Pyke studied her expression and decided he believed her. ‘But you — Cathy — must have believed Jonah would pay.’

‘I was nursemaid and nanny to that boy for four years. Jonah had his faults, plenty of them, but he loved his son.’

‘It would have been cruel, then, what you all planned to do. Take his son away from him, presumably start a new life with the twenty thousand?’

‘Let me put it a different way. He loved the idea of his son. But most of the time he hardly saw William.’

Pyke considered this. It made him think of his own failings as a father. The same accusation could have been levelled at him. ‘What happened, after Johns set up the kidnapping? Where did you keep the boy?’

‘That hut, up the slope from his cabin.’ Maggie’s cheeks coloured slightly. ‘I think I saw you from the window one day…’

So the Hancock boy had been there the first time Pyke had visited. No wonder Johns had poked a rifle in his face.

‘Did Cathy say whether Jonah or Zephaniah suspected anything?’

‘That was her main worry. She thought one of them, especially Zephaniah, would work it out. But she didn’t think they had, even at the end.’

‘So what went wrong with the kidnapping?’ He was starting to form an impression of Maggie Atkins: a devoted servant who had seen Cathy’s unhappiness and decided to help.

‘John had this notion that someone was following him. There were people he trusted, radicals, the ones who’d helped him carry out the kidnapping. So the day before the rendezvous at the railway station, he had them stage an ambush in the middle of town — to check whether anyone really was following him, and make people think he’d disappeared.

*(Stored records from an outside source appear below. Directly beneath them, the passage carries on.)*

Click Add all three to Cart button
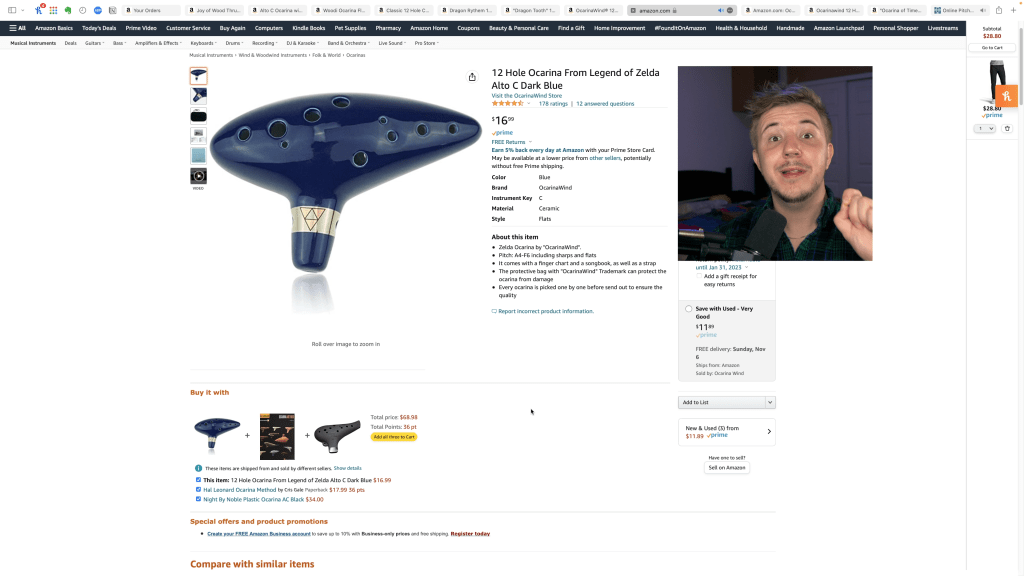The height and width of the screenshot is (576, 1024). (394, 437)
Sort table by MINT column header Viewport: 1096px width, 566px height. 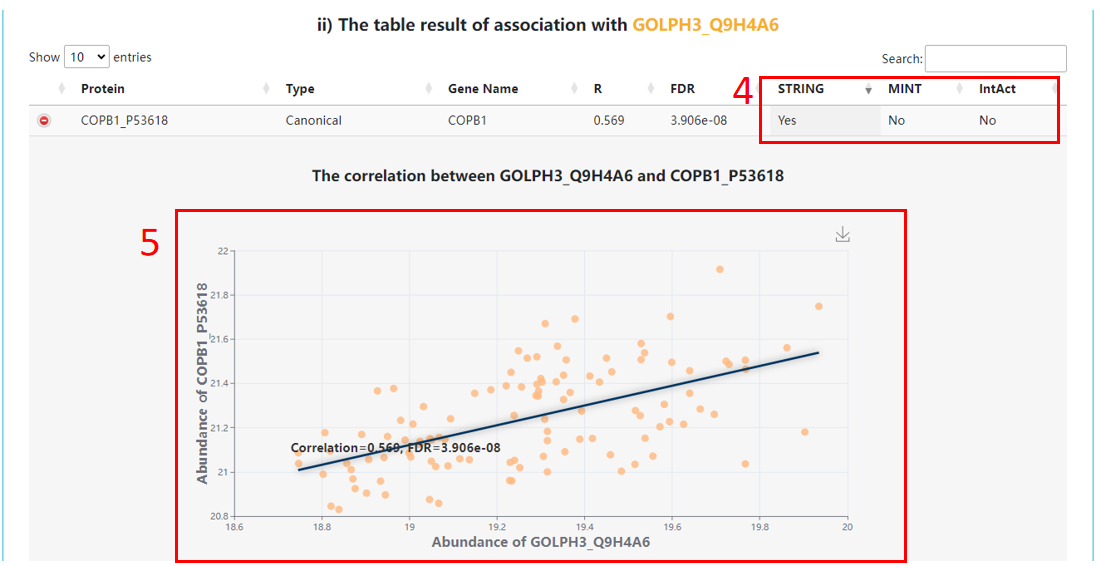click(x=905, y=89)
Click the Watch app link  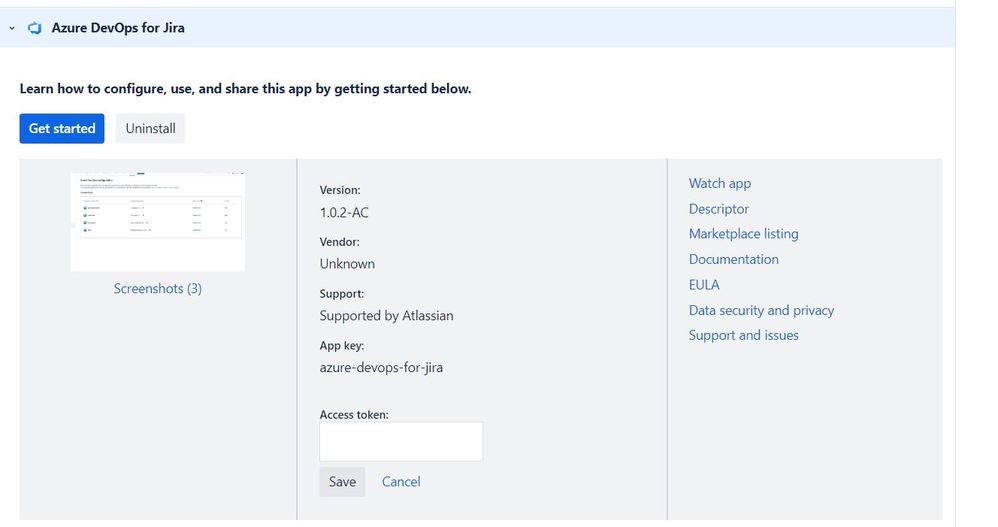coord(719,183)
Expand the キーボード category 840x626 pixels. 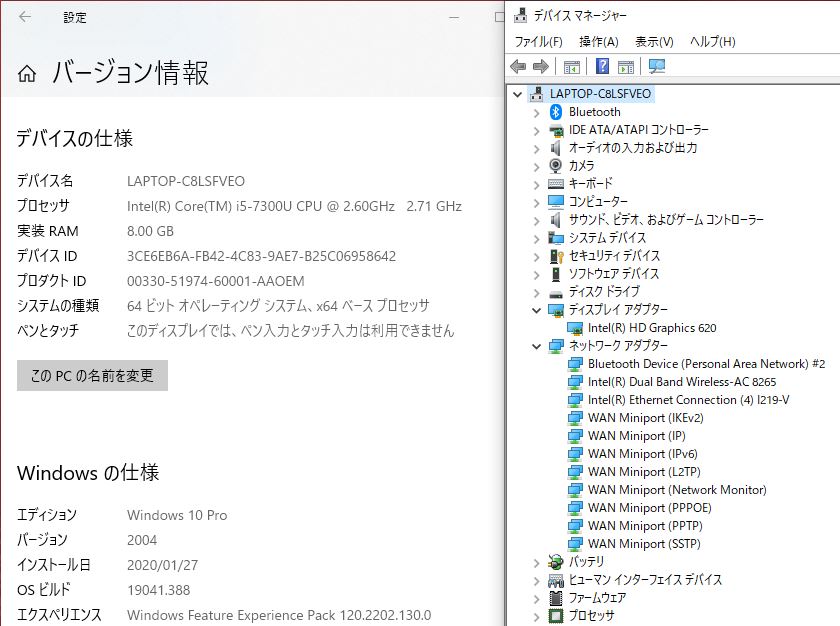[x=537, y=184]
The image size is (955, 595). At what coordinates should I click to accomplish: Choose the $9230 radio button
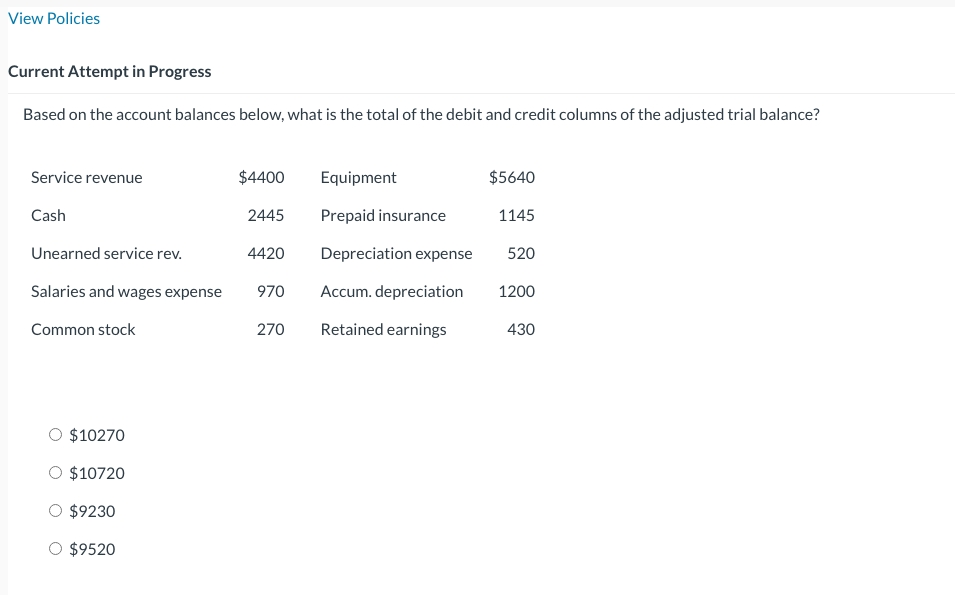56,510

He wanted to lie low for the night, make sure no one knew where he was. His task was to collect the ransom money — meet the train at Cwmbach, collect the suitcase and then jump off between there and Fernhill.’

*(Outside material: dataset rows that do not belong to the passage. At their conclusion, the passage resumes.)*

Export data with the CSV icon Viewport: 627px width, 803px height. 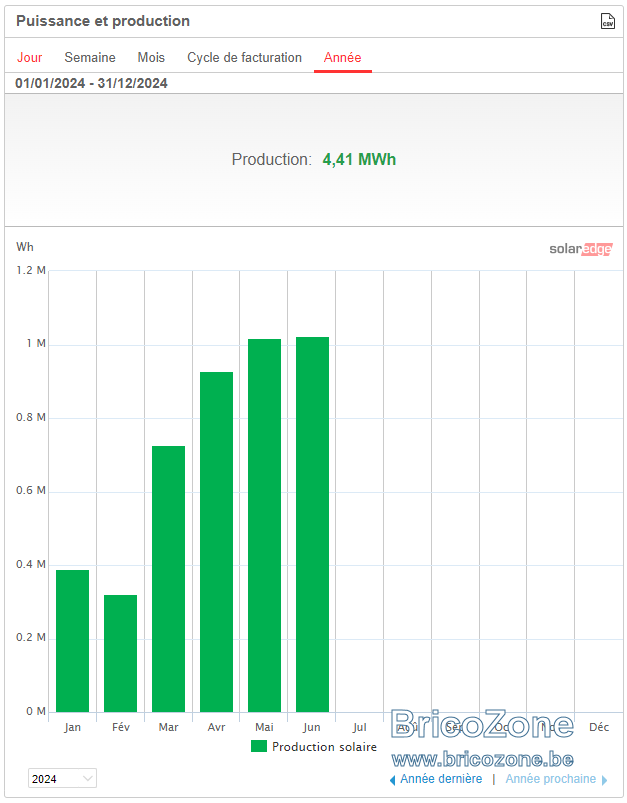click(607, 21)
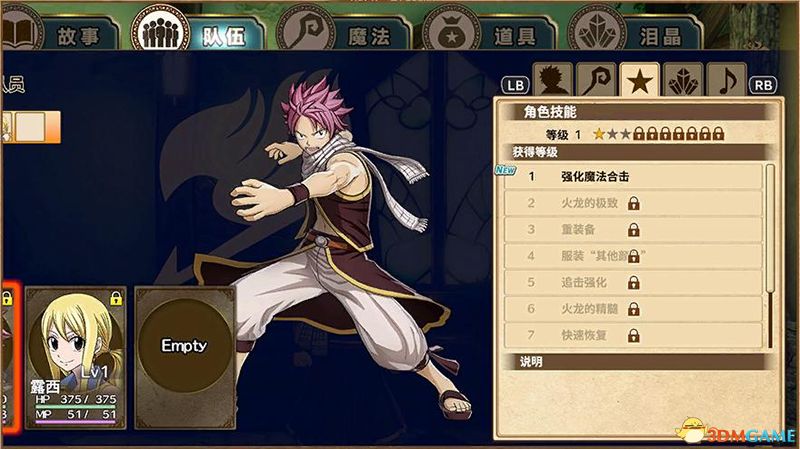Select skill 强化魔法合击 at rank 1
800x449 pixels.
tap(633, 177)
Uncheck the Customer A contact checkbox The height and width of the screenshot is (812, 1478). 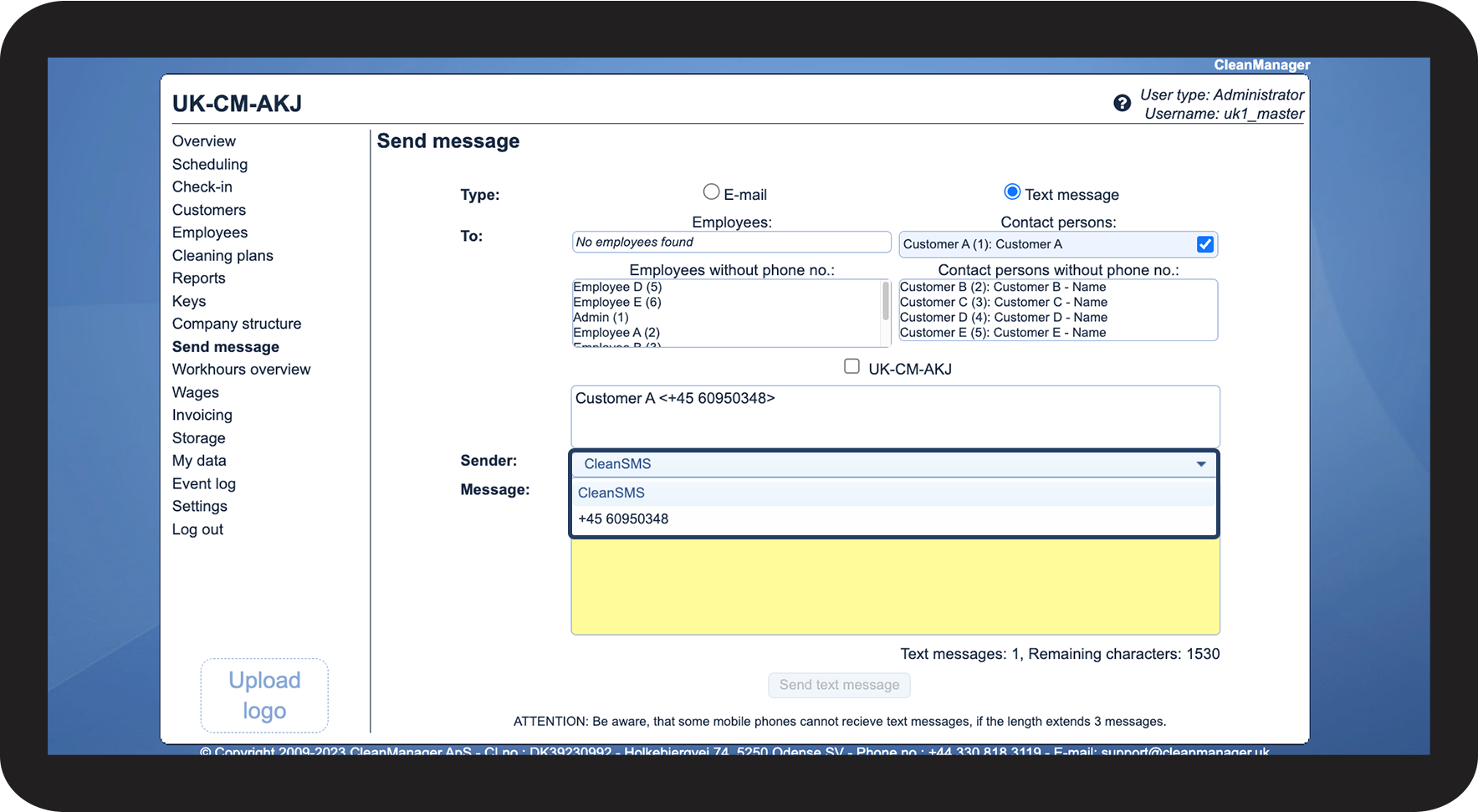pyautogui.click(x=1204, y=244)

So it hadn’t been Wylde and his bullies who had snatched Johns in broad daylight. But Smyth had known about it because that was how Pyke had found out.

‘What was your part in the whole affair? You were looking after William, right? All being well, he was due to arrive on the eleven o’clock train.’

‘The night before, Johns took me and the boy to Fernhill. We stayed in a room near the station. He said he would let me know if all went well; then all I had to do was put William on the train.’

‘Weren’t you worried the boy might say something to his father afterwards? He would have been part of the deception, or at least he would have had to play along with it. Wasn’t that too much of a burden to put on his shoulders?’

‘You never met William, did you?’ Maggie’s eyes started to mist up again.

‘No.’

‘He was a thoughtful, intelligent boy. In all honesty, he hated his life at the Castle, hated to see his mother so sad. His father was an abstraction to him and he cried whenever Zephaniah tried to take him in hand. Cathy was his life, and when she asked him if he’d be happy to move somewhere else, start again, he said yes. He could be cunning if necessary. And stubborn, too. He knew what was at stake.’

‘So Cathy’s plan was to take William back to the Castle for a while, pretend everything was fine. Then what? Disappear one night and never return.’

‘Something like that.’ Maggie wiped her eyes on the sleeve of her dress. ‘Cathy felt it was too risky, fleeing straight away. Better to let the dust settle, pick her moment. Perhaps when Jonah and Zephaniah went to London on business or their home in Hampshire.’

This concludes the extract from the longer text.